Erdoğan Şenay

Erdoğan Şenay

esenay@milliyet.com.tr

Tüm Yazıları

Fenerbahçe’de işler gerçekten karışık ve can sıkıcı bir hale geldi. Geçmiş zamanlarda yapılan müthiş yanlışlar şimdilerde bir bir sırıtmaya, hatta kusmaya başladı.
Sarı-lacivertli yönetimin kulübü maddi-manevi değerler adına yüksek mertebelere taşımasına tüm camia saygı duyuyor. Kulübün marka değerinin kıymet kazandığı hiç tartışılmaz, ancak sonuçta Fenerbahçe’nin dünyadaki her ünlü kulüp gibi futbol ekibinden başlayan bir değer birimiyle ölçülüp, biçilmesi de kaçınılamaz bir doğrudur. Aragones’in takımın başına getirilip, Zico ve teknik ekibinin gönderilmesi 2008’deki sonuçlara bakılarak değerlendirilirse, ortada bir çarpıklık görülmeyebilir. Öyle ya, İspanya’nın teknik patronunu dünyanın şaşkın bakışları arasında Türkiye’de Fenerbahçe’nin başına taşımak o günlerin futbol ambiansı içinde büyük alkışlar da almış olabilir.
Fakat işte meselenin ‘püf’ noktası da buradadır. Yani İspanya dışında hiç çalışmamış bir hocanın Türkiye’de neler yapıp, yapamayacağını ölçüp değerlendirmeleri o devrenin heyecanı içinde değil de Fenerbahçe’nin kadro yapısı zemininde yorumlayabilmek futbolda derin bir bilgi birikimini gerektirir ki, Fenerbahçe’nin transfercileri her kimlerse, onlardaki noksanlık da işte buradadır.
Aragones, yabancı basına daha Türkiye için bavulunu hazırlamaya başlamadan ilk demecini “Şaşırtıcı bir teklif aldım ve gidiyorum” diye vermiştir. Bu kısa kelimeleri yan yana koyup, doğru okuduğunuz zaman ortaya, “Müthiş bir rakamın cazibelerine kapıldım” yorumu çıkmaktadır ki, işte bu durum Aragones’in hayatının teklifine kapılarak, Fenerbahçe’ye koşmasının açık bir belgesidir adeta... Gerisi malumdur. Güiza’nın alınışı da Aragones macerasının bir başka versiyonudur. Varoş çocuklarının ceplerini inanılmaz paralarla doldurursanız onlardan futbol oynamak yerine magazin sayfalarına konu başlığı olmak yanlışını izlemek zorunda kalırsınız.

Haberin Devamı

Radikal karar lazım
Ayrıca konu yalnız Güiza meselesi de değildir.
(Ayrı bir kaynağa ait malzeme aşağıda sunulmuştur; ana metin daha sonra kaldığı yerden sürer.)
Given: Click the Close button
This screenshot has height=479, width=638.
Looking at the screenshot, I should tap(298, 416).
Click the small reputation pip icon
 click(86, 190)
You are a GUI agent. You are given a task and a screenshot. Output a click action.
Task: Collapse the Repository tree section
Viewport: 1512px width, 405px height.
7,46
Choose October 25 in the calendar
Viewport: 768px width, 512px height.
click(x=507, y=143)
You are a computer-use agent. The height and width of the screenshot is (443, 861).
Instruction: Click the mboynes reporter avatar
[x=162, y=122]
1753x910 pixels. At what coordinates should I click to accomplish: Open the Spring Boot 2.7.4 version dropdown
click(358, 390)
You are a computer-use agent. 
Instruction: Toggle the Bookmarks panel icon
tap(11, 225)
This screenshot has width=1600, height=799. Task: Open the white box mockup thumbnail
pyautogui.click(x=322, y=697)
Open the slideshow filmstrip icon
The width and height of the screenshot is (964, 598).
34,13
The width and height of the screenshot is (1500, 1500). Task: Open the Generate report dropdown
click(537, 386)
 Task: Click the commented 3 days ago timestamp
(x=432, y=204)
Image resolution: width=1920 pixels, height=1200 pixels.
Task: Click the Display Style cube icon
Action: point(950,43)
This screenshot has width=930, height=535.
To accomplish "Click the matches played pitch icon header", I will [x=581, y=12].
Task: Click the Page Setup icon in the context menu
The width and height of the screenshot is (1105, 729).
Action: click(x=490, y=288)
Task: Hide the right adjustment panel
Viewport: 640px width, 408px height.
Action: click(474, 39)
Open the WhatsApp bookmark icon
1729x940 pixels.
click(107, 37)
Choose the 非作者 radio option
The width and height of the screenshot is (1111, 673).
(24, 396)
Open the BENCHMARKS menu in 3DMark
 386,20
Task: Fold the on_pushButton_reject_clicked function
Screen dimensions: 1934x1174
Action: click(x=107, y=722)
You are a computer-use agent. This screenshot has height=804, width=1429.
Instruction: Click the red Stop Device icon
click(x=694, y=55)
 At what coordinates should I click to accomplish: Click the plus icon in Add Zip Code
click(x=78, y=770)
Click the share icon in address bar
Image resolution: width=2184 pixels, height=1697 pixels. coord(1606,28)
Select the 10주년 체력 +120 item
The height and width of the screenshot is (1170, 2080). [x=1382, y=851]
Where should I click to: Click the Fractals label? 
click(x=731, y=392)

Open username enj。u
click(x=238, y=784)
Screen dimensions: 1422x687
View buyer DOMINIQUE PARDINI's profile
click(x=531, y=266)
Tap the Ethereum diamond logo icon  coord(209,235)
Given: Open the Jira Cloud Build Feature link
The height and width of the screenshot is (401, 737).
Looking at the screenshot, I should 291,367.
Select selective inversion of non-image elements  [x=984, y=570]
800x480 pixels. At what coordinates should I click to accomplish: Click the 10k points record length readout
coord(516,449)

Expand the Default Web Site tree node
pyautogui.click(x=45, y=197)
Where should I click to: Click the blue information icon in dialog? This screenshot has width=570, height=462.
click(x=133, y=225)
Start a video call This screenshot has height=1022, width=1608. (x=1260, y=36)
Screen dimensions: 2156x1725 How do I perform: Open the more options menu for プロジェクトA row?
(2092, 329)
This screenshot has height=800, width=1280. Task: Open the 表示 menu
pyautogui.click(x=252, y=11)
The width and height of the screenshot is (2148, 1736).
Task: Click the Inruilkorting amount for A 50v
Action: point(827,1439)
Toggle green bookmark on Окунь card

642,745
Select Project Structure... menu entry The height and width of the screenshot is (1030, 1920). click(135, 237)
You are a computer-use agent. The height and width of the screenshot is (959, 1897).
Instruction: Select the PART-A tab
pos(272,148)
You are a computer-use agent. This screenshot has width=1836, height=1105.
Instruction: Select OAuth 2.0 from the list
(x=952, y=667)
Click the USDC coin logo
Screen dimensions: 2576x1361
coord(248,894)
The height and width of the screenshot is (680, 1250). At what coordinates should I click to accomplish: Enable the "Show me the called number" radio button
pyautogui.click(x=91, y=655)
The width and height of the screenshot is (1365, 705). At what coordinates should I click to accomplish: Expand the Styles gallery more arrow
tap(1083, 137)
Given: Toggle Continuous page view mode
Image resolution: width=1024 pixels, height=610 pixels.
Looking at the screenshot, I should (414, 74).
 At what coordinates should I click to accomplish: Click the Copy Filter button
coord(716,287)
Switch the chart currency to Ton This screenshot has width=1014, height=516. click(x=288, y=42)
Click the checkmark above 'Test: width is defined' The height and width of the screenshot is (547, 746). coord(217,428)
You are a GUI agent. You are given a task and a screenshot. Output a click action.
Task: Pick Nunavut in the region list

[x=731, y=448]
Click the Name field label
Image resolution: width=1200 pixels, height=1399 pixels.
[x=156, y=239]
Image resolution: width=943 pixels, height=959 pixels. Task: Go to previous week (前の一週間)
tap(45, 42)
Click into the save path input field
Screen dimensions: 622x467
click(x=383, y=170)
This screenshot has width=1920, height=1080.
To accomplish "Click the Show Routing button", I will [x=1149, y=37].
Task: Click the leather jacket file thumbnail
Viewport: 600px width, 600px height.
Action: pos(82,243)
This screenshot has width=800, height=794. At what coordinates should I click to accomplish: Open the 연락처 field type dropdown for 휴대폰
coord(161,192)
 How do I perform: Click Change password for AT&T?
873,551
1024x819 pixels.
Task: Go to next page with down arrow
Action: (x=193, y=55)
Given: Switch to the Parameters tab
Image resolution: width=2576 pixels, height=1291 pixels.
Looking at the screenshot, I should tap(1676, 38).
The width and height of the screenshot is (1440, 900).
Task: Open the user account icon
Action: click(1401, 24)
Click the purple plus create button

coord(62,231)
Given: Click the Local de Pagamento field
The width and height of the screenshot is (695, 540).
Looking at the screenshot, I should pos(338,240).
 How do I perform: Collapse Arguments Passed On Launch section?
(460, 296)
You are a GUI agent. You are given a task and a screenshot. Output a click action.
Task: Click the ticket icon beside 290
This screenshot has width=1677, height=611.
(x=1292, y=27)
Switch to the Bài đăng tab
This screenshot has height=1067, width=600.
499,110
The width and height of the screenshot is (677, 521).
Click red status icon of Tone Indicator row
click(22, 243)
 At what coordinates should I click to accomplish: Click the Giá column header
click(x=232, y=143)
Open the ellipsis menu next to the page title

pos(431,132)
Yerlisi, yabancısıyla diğer takımlara da bir bakınız. 3-5 senede ceplerine 20-30 milyon euro parayı indirmiş kimler geliyorsa aklınıza tekmeye, kabadayılığa koşanlar da, hakemleri şaşkına çevirenler de onlar, sarısı - kırmızısıyla kartları yiyip takımlarını zorda bırakanlar da onlardır.
Daha derinlere inmeye devam edersek laf uzar gider sevgili başkan ve saygın yöneticiler... Kısacası Fenerbahçe ligin 19. haftasında 34 puan toplayabilmiştir. Gelecek 15 maçta korkulu deplasmanlara rağmen hiç yenilmeden tüm oyunlarını kazansa dahi toplamda 79 puana ulaşır. Eee geçmiş yıl 73 puanla ancak ikinci olabilmiş bu takımın artık şampiyonluk hesapları yapması akılla bağdaşır mı Tanrı aşkına? Lütfen sayın başkan, lütfen yönetici dostlar, geleceğin radikal kararlarını cesaretle alıp, şimdiden yürürlüğe koyunuz. Fenerbahçe’yi, Fenerbahçeli olmayan ağızlara da sakız etmeyiniz.